> Objectif 1
Traduisez en anglais cette phrase du passage source : « Ces premiers albums nous présentaient toute la richesse de l’univers à peine futuriste créé par Daniel Pecqueur. »
> Objectif 2
Répondez brièvement à ces questions sur le passage source :
(a) Combien de volumes composaient le premier cycle de la série Golden City ?
(b) Quelle moyenne sur 6 la série a-t-elle gardée au fil des tomes ?
(c) Comment s’appelle le héros de la série ?
> Objectif 3
Reproduisez fidèlement tout ce qui va de « Ces premiers albums » jusqu’à « de la série! » dans le passage source.

Écrit le samedi 23 avril 2011 par PG Luneau
Si la série Seuls est la meilleure série jeunesse des dernières années, je crois que je peux maintenant déclarer officiellement que la série Golden City est ma plus belle découverte du côté des BD plus adultes! Rares sont les séries qui réussissent à garder une moyenne de 5,5 (sur 6) au fil des tomes, et celle-ci y a réussi sans conteste tout au long du premier cycle, qui était constitué de six volumes.
Ces premiers albums nous présentaient toute la richesse de l’univers à peine futuriste créé par Daniel Pecqueur. Ce talentueux scénariste nous y dressait le portrait de Golden City, la toute puissante, une impressionnante ville flottante, vaisseau titanesque où vivent en permanence les plus riches humains de la planète, pendant que cette dernière dépérit et que tout le reste de la population mondiale tente d’y survivre malgré la montée du niveau de la mer, du taux de chômage et de la pauvreté endémique qui sévit partout. On y faisait aussi la connaissance de Harrison Banks, un parfait dandy qui, en plus d’être richissime, charmant, courageux et beau comme un cœur, est d’une moralité à toute épreuve. En plus d’être le principal administrateur et le plus influant actionnaire de Golden City, ce bellâtre deviendra, il va sans dire, le héros de la série!

> Segment de données
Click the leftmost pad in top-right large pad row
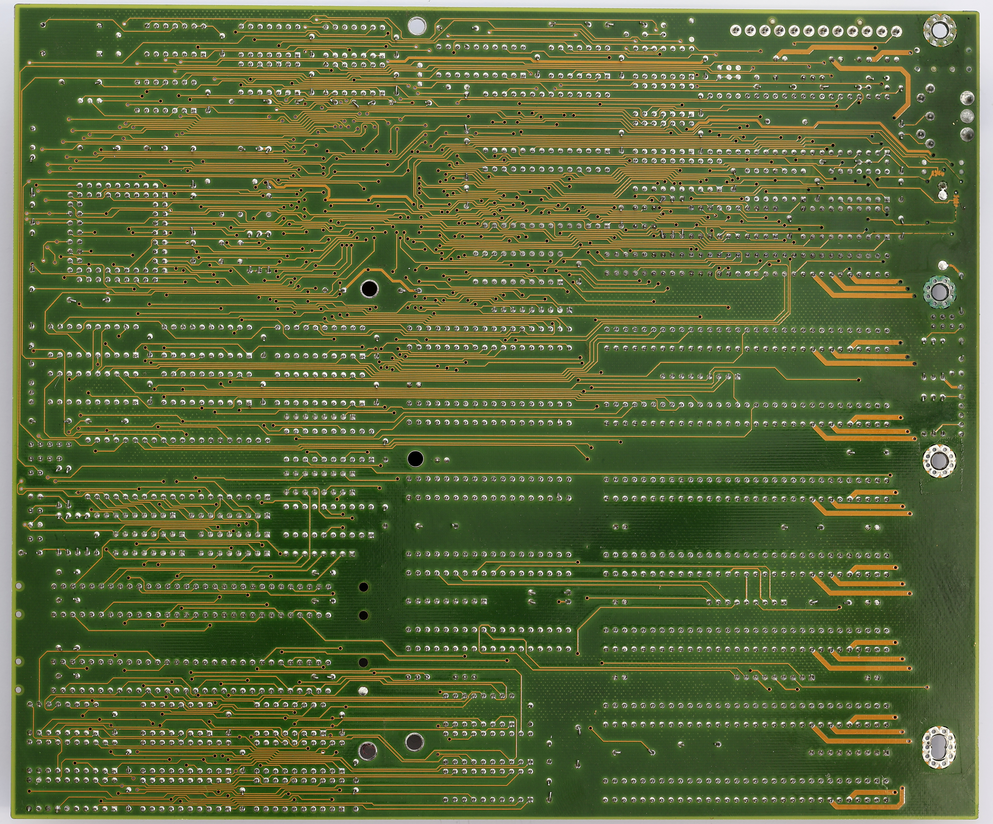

> Réponse 1
These first albums showed us the full richness of the barely futuristic universe created by Daniel Pecqueur.

> Réponse 2
(a) Six volumes.
(b) Une moyenne de 5,5.
(c) Harrison Banks.

> Réponse 3
Ces premiers albums nous présentaient toute la richesse de l’univers à peine futuriste créé par Daniel Pecqueur. Ce talentueux scénariste nous y dressait le portrait de Golden City, la toute puissante, une impressionnante ville flottante, vaisseau titanesque où vivent en permanence les plus riches humains de la planète, pendant que cette dernière dépérit et que tout le reste de la population mondiale tente d’y survivre malgré la montée du niveau de la mer, du taux de chômage et de la pauvreté endémique qui sévit partout. On y faisait aussi la connaissance de Harrison Banks, un parfait dandy qui, en plus d’être richissime, charmant, courageux et beau comme un cœur, est d’une moralité à toute épreuve. En plus d’être le principal administrateur et le plus influant actionnaire de Golden City, ce bellâtre deviendra, il va sans dire, le héros de la série!